# C'est quoi mon mot de passe pour l'AIM



## fabliubov (25 Mars 2005)

Bonsoir ,

Voila,je voudrai utiliser ichat et je suis bloqué parcequ'on me demande le mot de passe de connexion pour le sevice AOL Inst Mess.
Or je ne sais pas si je me suis enregistré.Ce que je sais,c'est que je ne le connais pas,je l'ai peu être oublié :rose: 
J'ai ouvert un compte Mac. à l'essai mais je connais mon ID Apple et son mot de passe!!!
Ca peut pas être ça?
SALU TAVARICHI


----------



## Anonyme (25 Mars 2005)

va voir dans ton trusseau, peut etre que ton mot de passe est dedans

pour le compte .mac je ne sais pas mais essaie voir si ça marche


----------



## WebOliver (26 Mars 2005)

Ces mots de passe tu dois bien les avoir donné à un moment ou à un autre.  Si tu les as oublié, tu peux toujours demander de les réobtenir, via les formulaires classiques prévus à cet effet.


----------



## Finn_Atlas (26 Mars 2005)

fabliubov a dit:
			
		

> Bonsoir ,
> 
> Voila,je voudrai utiliser ichat et je suis bloqué parcequ'on me demande le mot de passe de connexion pour le sevice AOL Inst Mess.
> Or je ne sais pas si je me suis enregistréI



Tu ne sais pas si tu t'es enregistré mais où ? 

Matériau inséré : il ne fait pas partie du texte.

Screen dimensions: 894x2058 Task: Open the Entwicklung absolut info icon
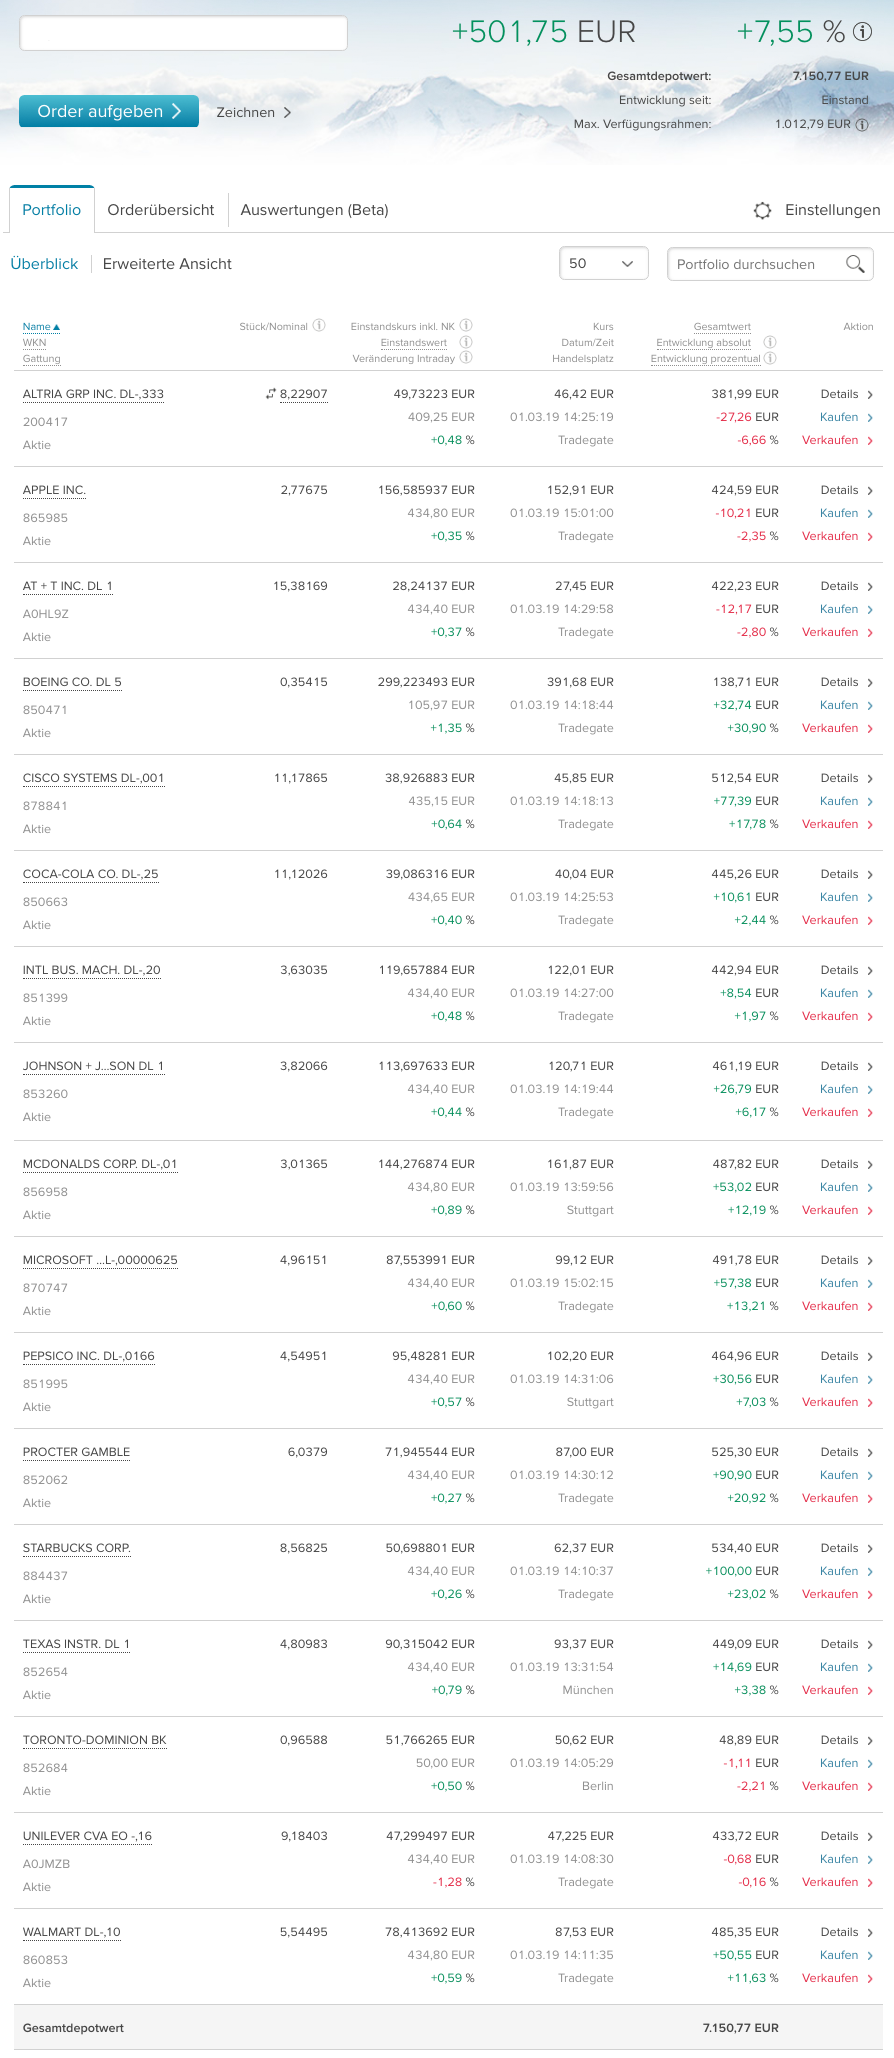(x=770, y=342)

Si c'est sur AIM, tu peux obtenir ton mot de passe ici


----------



## fabliubov (26 Mars 2005)

Merci FINN _ATLAS

J'ai fait ce que tu m'as conseillé.Je verrai.Parce que j'ai rien vu du coté de mon trousseau.
QALUT TAVARICHI


----------



## fredtravers (26 Mars 2005)

utilisez la commande < copier le mot de passe dans le presse papier >
vous etes certain que c'est votre compte que vous voulez utiliser ???


----------